2) Making government a major player in the process. This ingredient wasn't something the fund managers necessarily wanted to emphasize; they preferred to be seen as embracing the market, not government. But the fact is, according to Clark, many of the funds either have public sector  money or were started by a government group behind the scenes. For example, in Bridges Ventures Sustainable Growth Fund 1, the UK government provided a one-for-one investment match for very pound raised in the 40 million pound fund.

3) Using creative strategies to meet the financial return goals of a variety of investors. Generally, these funds include different stakeholders, from foundations to corporations, with very different financial expectations. The answer is to devise savvy financing structures with multiple layers of equity and debt  that make room for parties with a variety of appetites for risk and return.

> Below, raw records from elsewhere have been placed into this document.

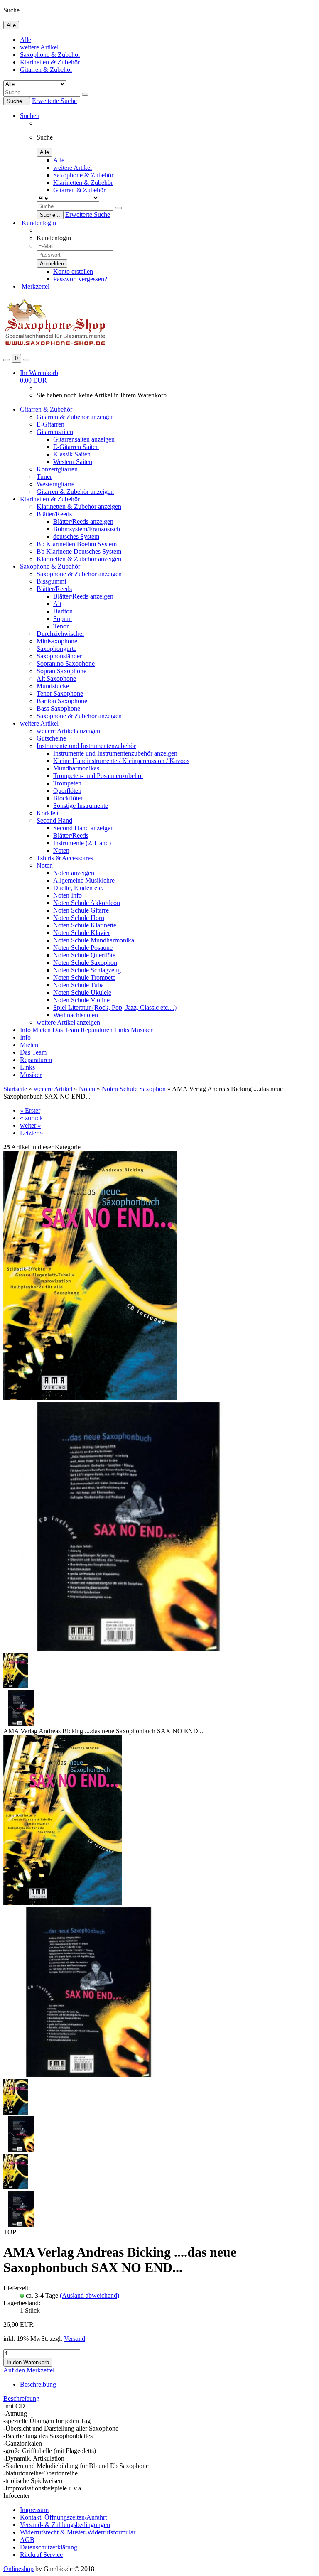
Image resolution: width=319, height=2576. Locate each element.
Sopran (62, 618)
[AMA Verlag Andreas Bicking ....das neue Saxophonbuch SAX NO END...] (62, 1902)
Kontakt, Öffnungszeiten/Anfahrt (63, 2517)
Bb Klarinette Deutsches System (79, 551)
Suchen (29, 115)
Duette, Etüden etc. (78, 887)
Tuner (44, 476)
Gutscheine (51, 738)
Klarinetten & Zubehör (50, 62)
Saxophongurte (56, 648)
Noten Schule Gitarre (81, 910)
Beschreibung (38, 2384)
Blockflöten (68, 798)
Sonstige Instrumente (80, 805)
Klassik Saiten (72, 454)
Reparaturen (97, 1029)
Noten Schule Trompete (84, 977)
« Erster (30, 1110)
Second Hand (54, 820)
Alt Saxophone (56, 678)
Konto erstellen (73, 271)
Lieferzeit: (16, 2287)
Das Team (66, 1029)
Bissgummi (51, 581)
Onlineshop (18, 2568)
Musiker (141, 1029)
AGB (27, 2539)
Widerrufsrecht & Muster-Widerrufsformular (77, 2532)
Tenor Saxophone (60, 693)
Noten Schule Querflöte (84, 955)
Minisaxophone (57, 641)
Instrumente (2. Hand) (82, 842)
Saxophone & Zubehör (50, 54)
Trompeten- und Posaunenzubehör (98, 775)
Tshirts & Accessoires (65, 857)
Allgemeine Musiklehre (84, 880)
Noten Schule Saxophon (85, 962)
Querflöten (67, 790)
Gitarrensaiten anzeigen (84, 439)
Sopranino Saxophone (66, 663)
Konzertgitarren (57, 469)
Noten (61, 850)
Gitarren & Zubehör (46, 69)
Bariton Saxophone (62, 700)
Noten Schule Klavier (81, 932)
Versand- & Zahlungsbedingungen (65, 2524)
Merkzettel (34, 286)
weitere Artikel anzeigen (68, 730)
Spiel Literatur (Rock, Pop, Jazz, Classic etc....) (115, 1007)
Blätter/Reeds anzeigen (83, 521)
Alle (25, 39)
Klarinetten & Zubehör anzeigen (79, 506)
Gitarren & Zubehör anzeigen (75, 416)
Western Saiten (72, 461)
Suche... (17, 101)
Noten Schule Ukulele (82, 992)
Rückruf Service (41, 2554)
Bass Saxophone (58, 708)
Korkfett (48, 813)
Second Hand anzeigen (83, 828)
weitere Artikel (39, 47)
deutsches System (76, 536)
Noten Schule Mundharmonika (93, 940)
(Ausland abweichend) (89, 2295)
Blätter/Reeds (54, 514)
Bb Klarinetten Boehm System (77, 543)
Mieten (42, 1029)
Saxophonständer (59, 656)
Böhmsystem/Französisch (86, 528)
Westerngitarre (55, 484)
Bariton (63, 611)
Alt (57, 603)
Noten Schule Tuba (78, 985)
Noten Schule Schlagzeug (87, 970)
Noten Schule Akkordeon (86, 902)
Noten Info (67, 895)
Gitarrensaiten (55, 431)
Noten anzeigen (73, 872)
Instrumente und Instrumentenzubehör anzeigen (115, 753)
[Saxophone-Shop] (55, 349)
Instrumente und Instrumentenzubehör (86, 745)
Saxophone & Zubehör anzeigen (79, 573)
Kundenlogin (38, 222)
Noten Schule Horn (78, 917)
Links (122, 1029)
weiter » (30, 1125)
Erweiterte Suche (54, 100)
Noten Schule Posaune (83, 947)
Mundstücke (53, 685)
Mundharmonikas (76, 768)
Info (26, 1029)
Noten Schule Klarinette (84, 925)
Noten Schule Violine (81, 999)
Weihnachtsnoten (75, 1014)
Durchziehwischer (60, 633)
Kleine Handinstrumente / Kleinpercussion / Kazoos (121, 760)
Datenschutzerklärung (48, 2547)
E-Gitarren (50, 424)
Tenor (61, 626)
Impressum (34, 2509)
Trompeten (67, 783)
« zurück (31, 1117)
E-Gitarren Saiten (76, 446)
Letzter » (31, 1132)
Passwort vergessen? (80, 278)
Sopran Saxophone (61, 671)
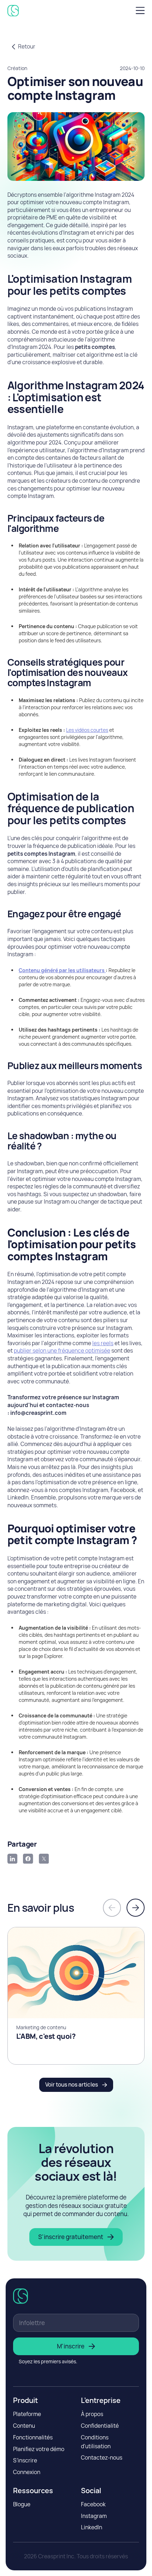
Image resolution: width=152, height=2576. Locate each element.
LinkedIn (91, 2527)
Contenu (24, 2425)
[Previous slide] (112, 1908)
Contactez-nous (101, 2457)
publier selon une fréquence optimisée (62, 1350)
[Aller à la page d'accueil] (15, 10)
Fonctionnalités (33, 2437)
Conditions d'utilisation (96, 2442)
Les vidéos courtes (87, 730)
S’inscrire (25, 2460)
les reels (102, 1343)
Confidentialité (100, 2425)
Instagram (94, 2516)
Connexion (26, 2472)
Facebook (93, 2504)
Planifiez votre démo (38, 2449)
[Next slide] (136, 1908)
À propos (92, 2414)
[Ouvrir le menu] (138, 10)
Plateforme (27, 2414)
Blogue (21, 2504)
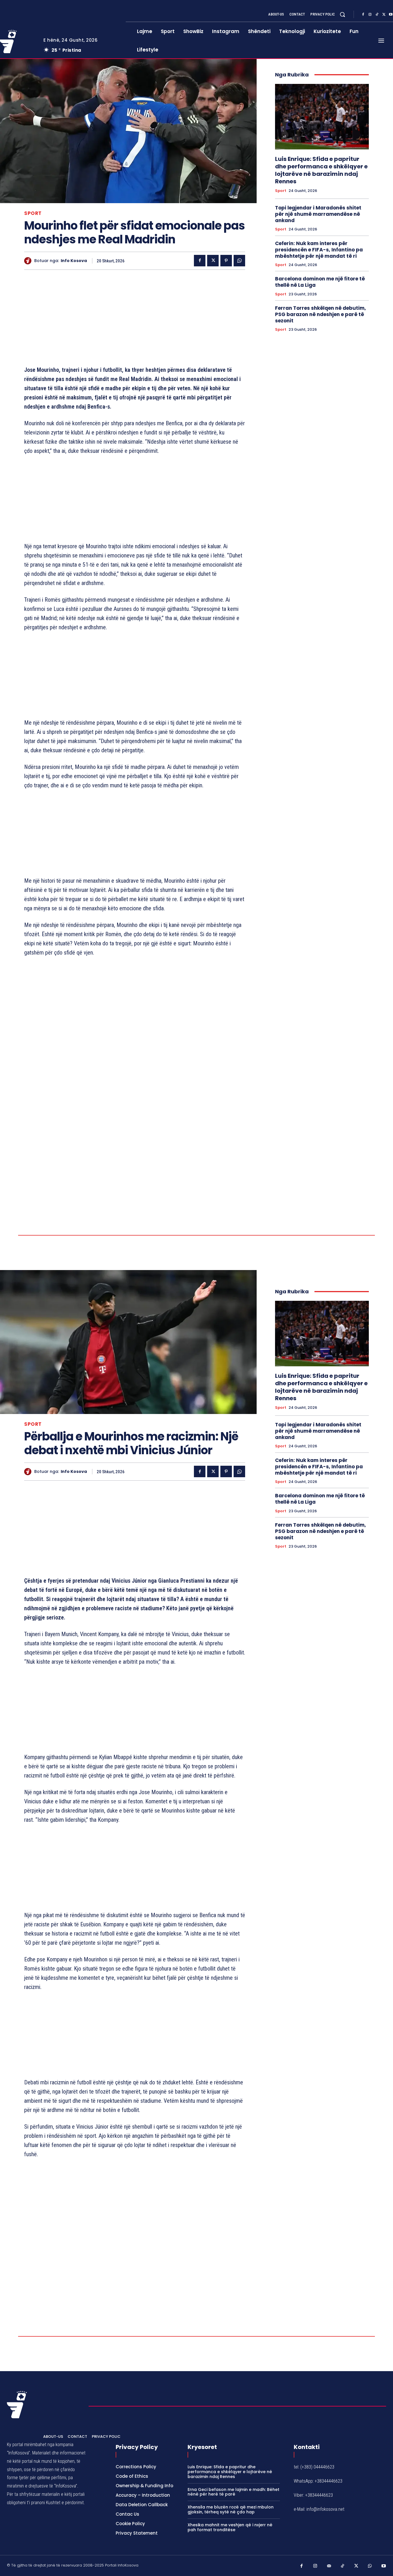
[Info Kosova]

Take Deutsche Bank's multi-layered Global Commercial Microfinance Fund. The UK's Department for International Development (DFID) provided grant capital and the United States Agency for International Development (USAID) provided a loan guarantee, functioning as loss layers, thereby reducing risk for all other investors and also allowing Deutsche Bank to increase the potential interest rate.  As important,the various layers  targeted  different organizations' various goals and interests. For example, some banks and insurance companies came in as note-holders with a higher level of interest than other layers, to be paid out before equity holders received their return. It all led to the fund closing at over $80 million , instead of the originally-expected $50 million.

4) Engaging in multilingual leadership. These funds must deal with people across sectors and, thus, need to speak the language of the very different worlds of philanthropy, government and conventional finance.

Clark emphasizes that the funds she and her colleagues studied are 10 or 15 years old. "The big question is, are these the factors that will be required for new impact investments to thrive," she says. "It might be that things get easier--or they grow increasingly complex as more companies think about how they can intersect with impact."